### WHAT THE TASK ASKS
Make an exact copy of the records below, excluding images.

(Stored entries)
········

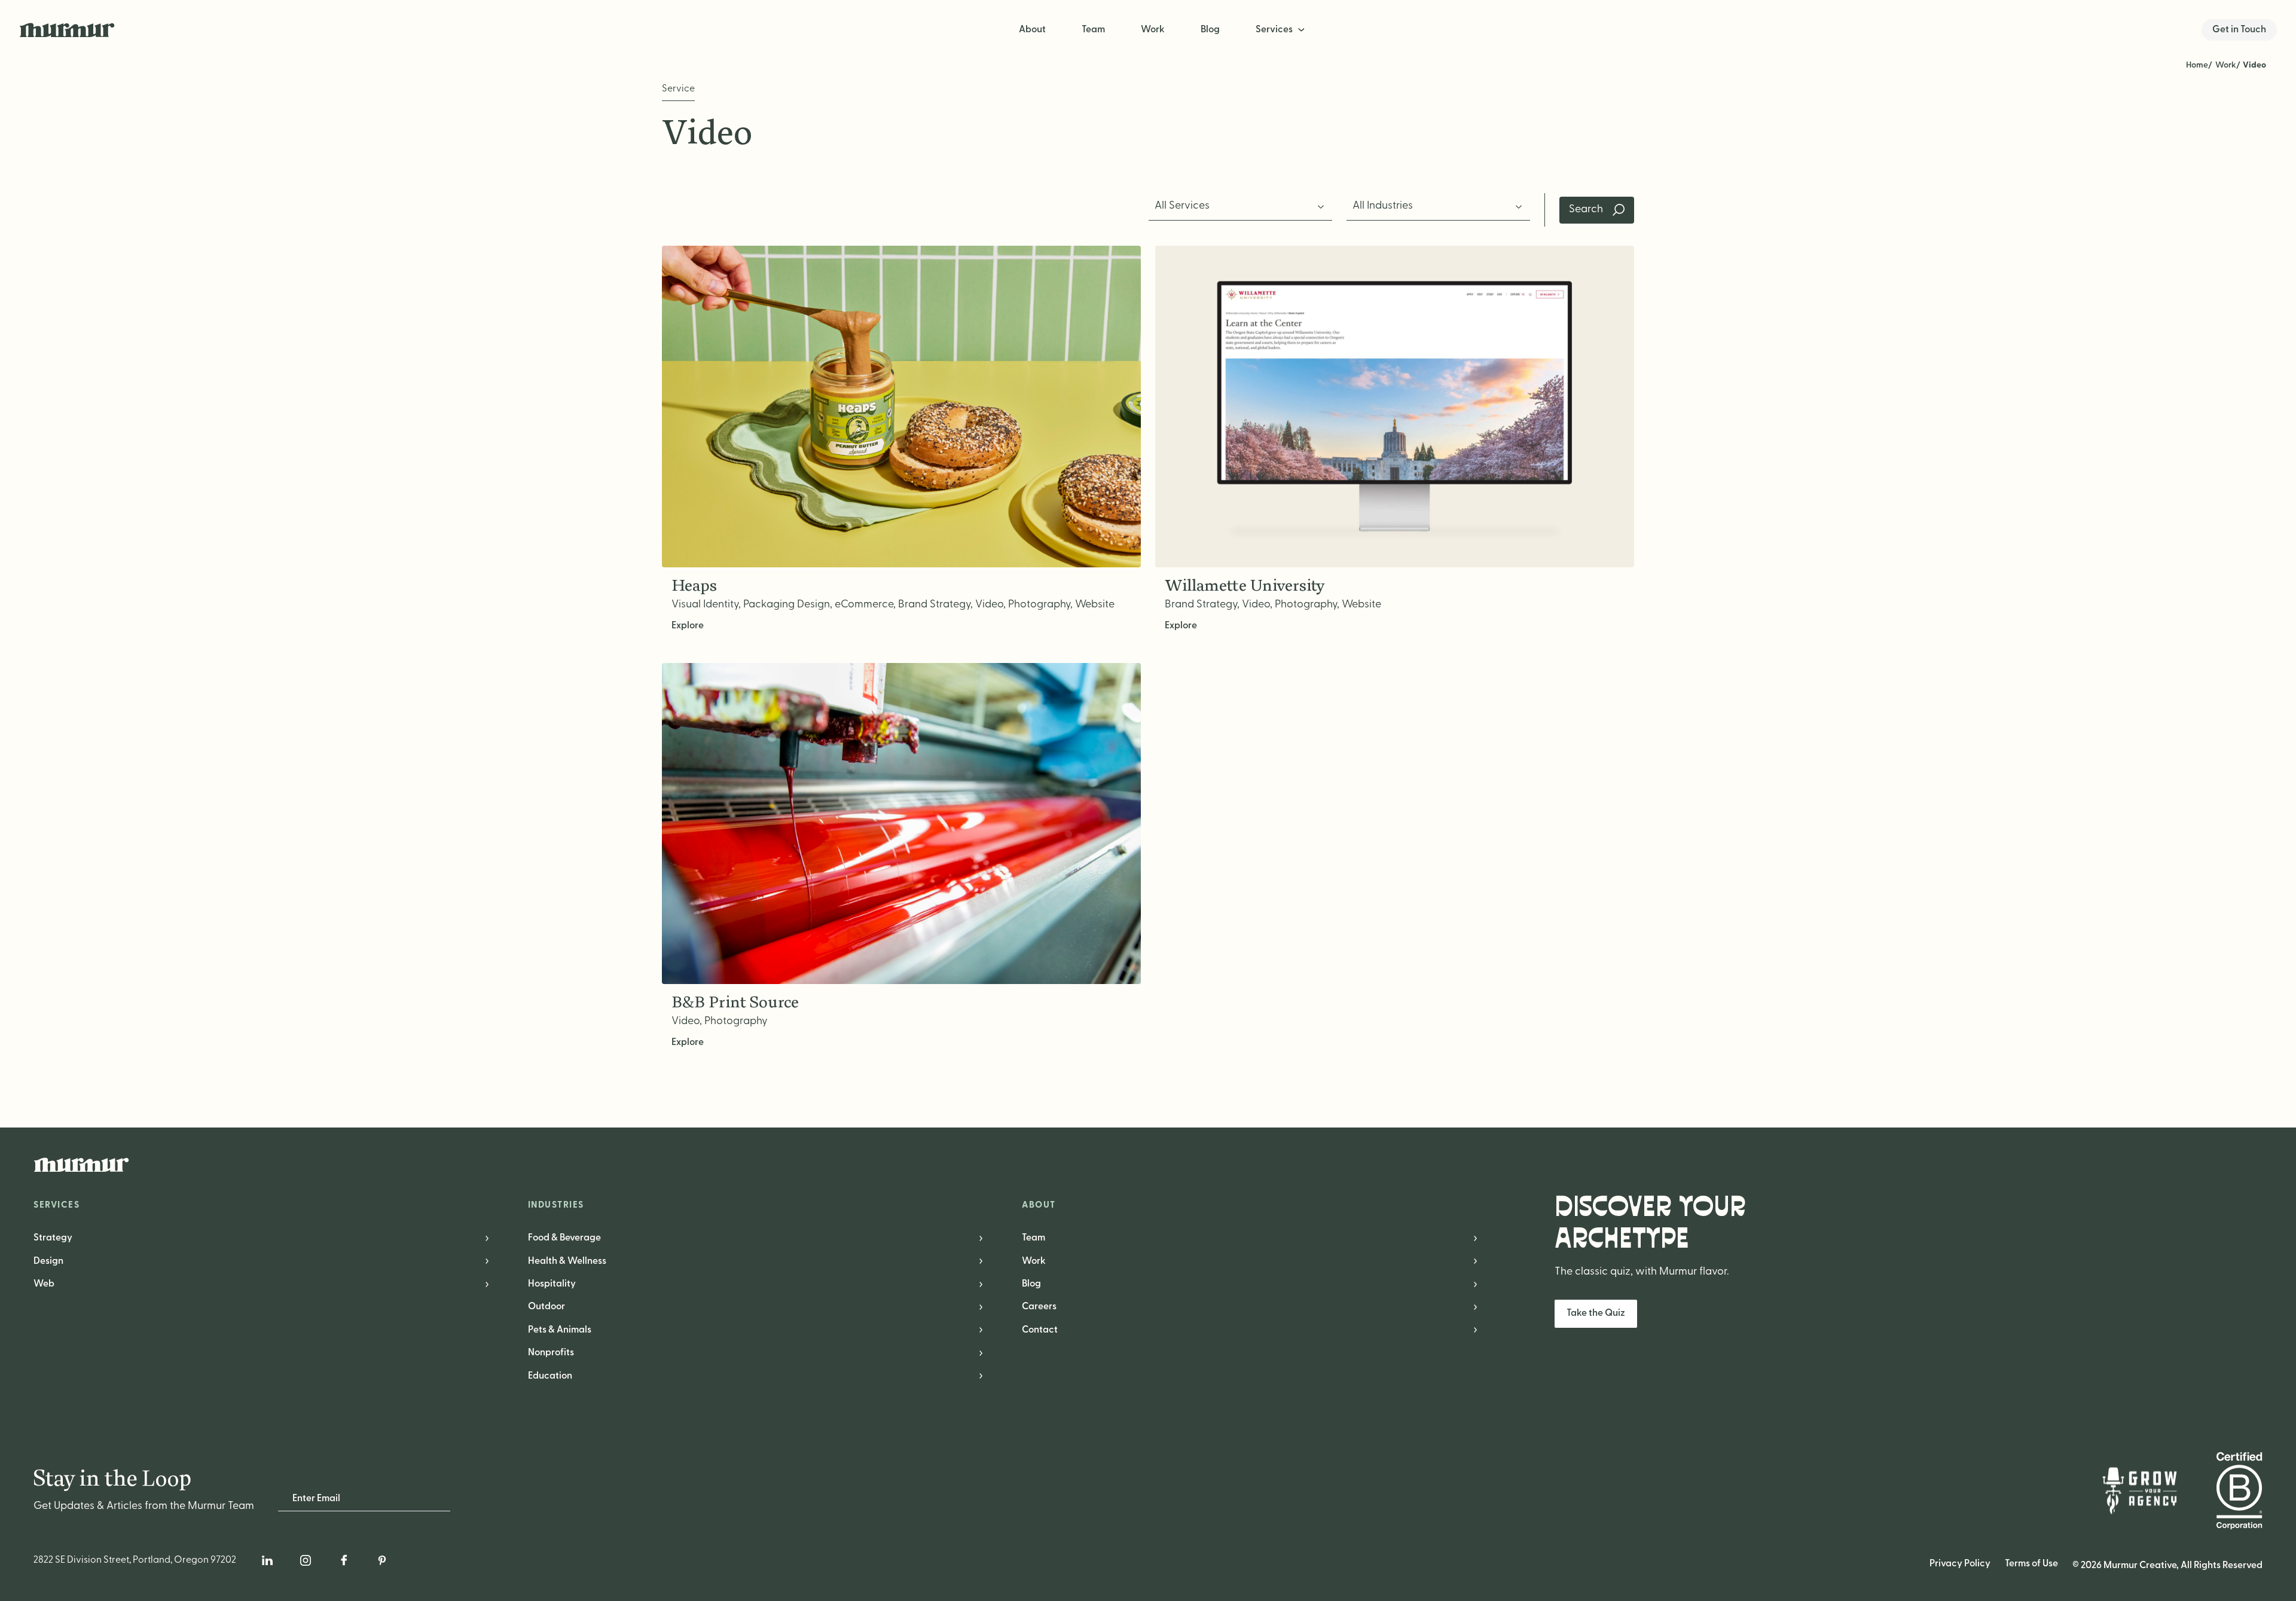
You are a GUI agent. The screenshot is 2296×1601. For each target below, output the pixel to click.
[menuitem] (1281, 30)
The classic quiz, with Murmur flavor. (1642, 1272)
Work (1153, 30)
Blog (1210, 30)
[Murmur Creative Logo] (1148, 1164)
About (1032, 30)
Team (1093, 30)
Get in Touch (2239, 30)
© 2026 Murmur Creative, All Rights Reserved (2167, 1566)
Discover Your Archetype (1650, 1223)
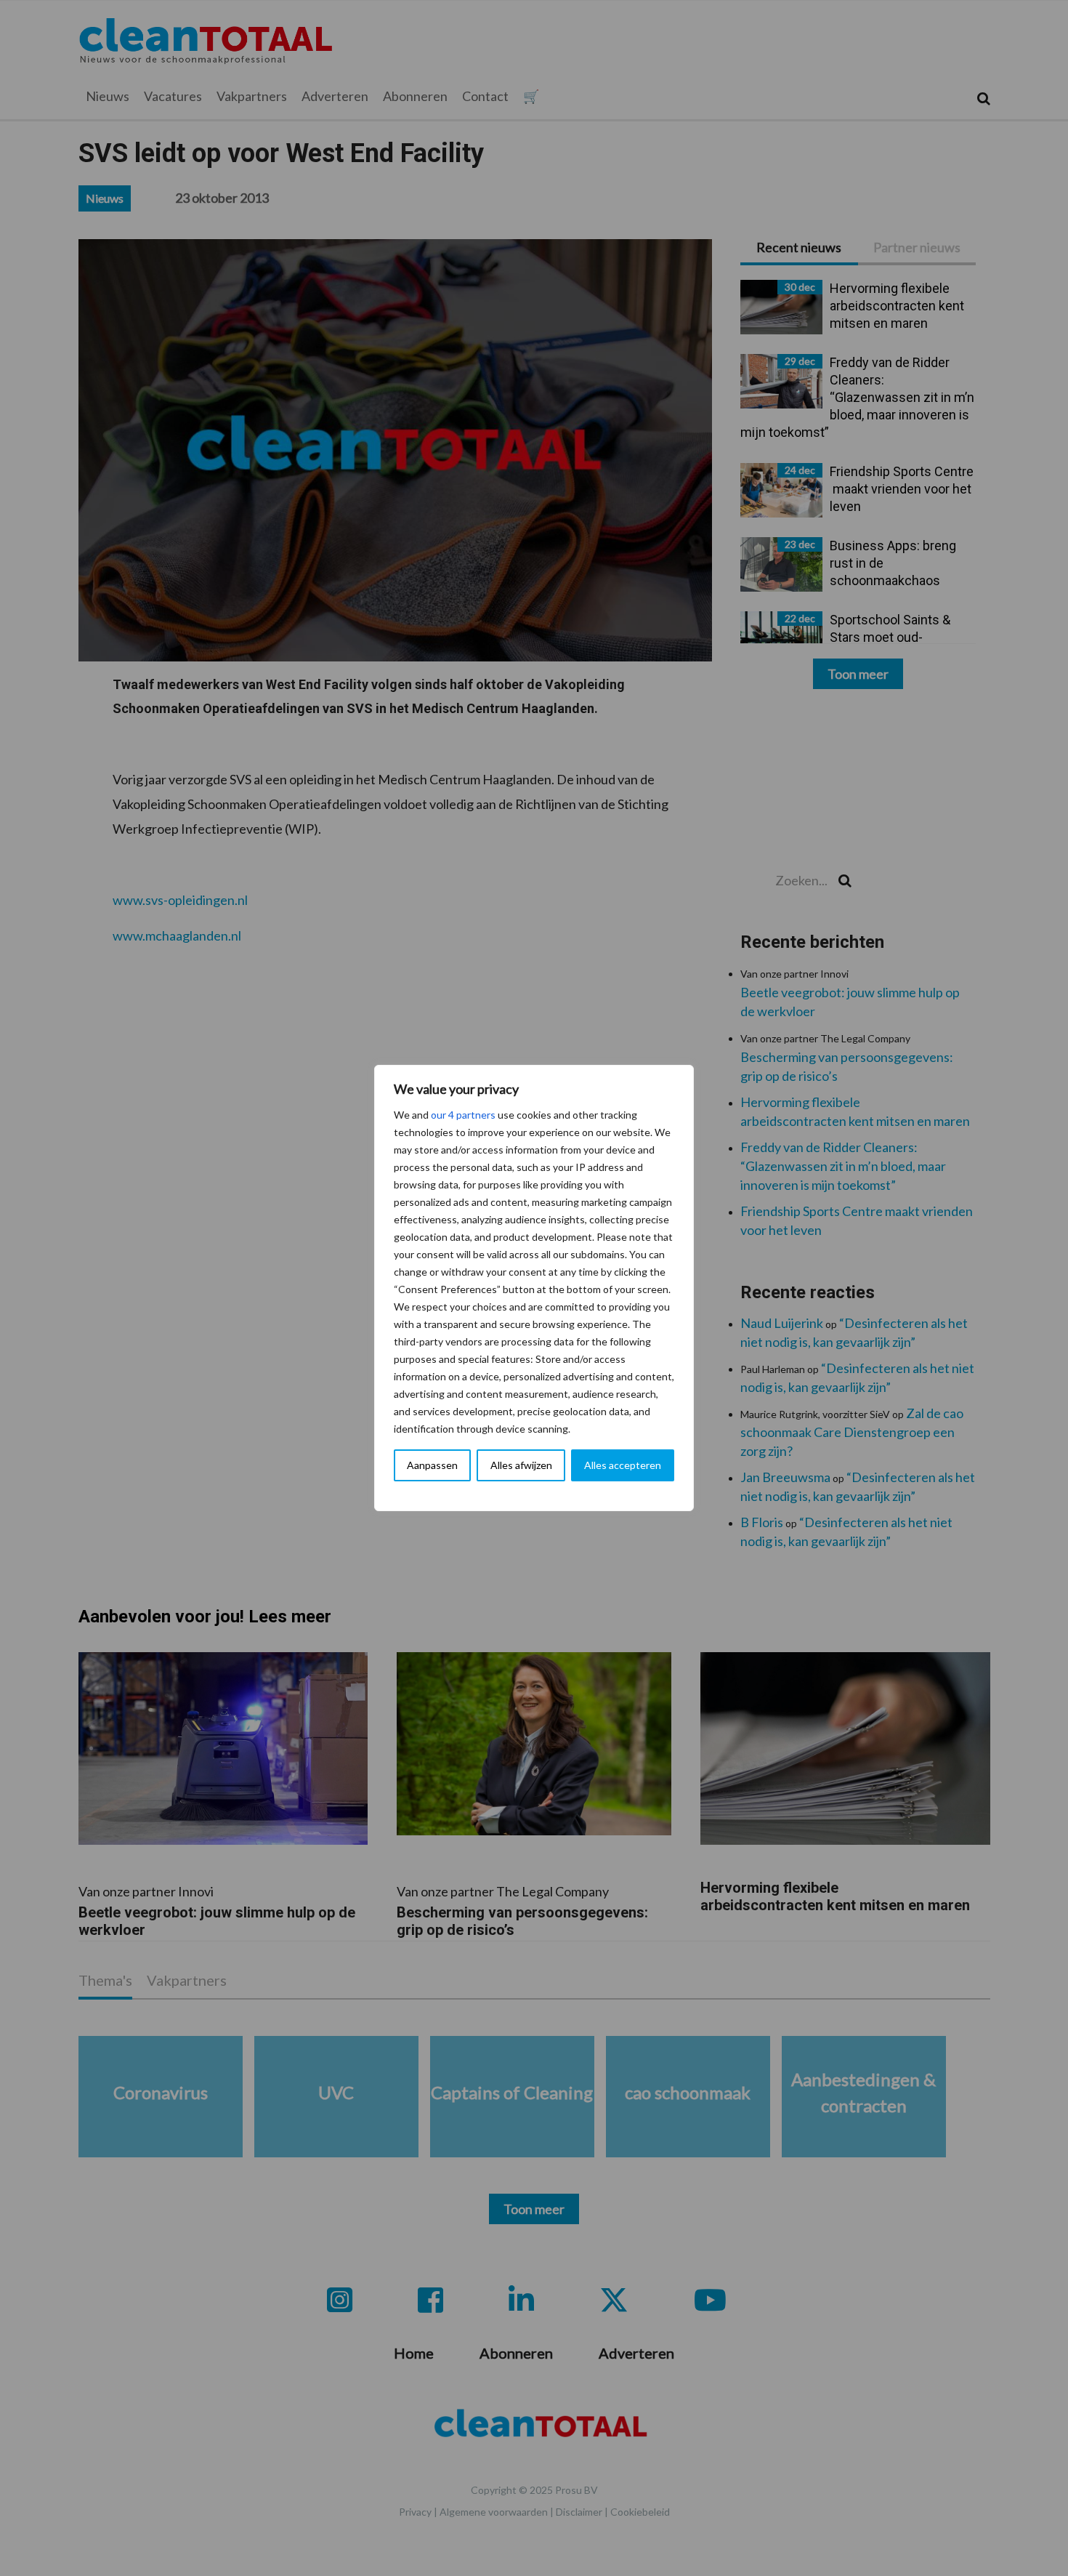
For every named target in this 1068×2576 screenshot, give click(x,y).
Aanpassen (432, 1465)
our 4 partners (463, 1114)
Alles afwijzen (521, 1465)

········

### REPLY TO THE EXERCISE
You are a GUI agent. The screenshot is 2296×1601. For each target below, output the pixel to click.
[menuitem] (1281, 30)
The classic quiz, with Murmur flavor. (1642, 1272)
Work (1153, 30)
Blog (1210, 30)
[Murmur Creative Logo] (1148, 1164)
About (1032, 30)
Team (1093, 30)
Get in Touch (2239, 30)
© 2026 Murmur Creative, All Rights Reserved (2167, 1566)
Discover Your Archetype (1650, 1223)
For every named target in this 1068×2576 screenshot, give click(x,y).
Aanpassen (432, 1465)
our 4 partners (463, 1114)
Alles afwijzen (521, 1465)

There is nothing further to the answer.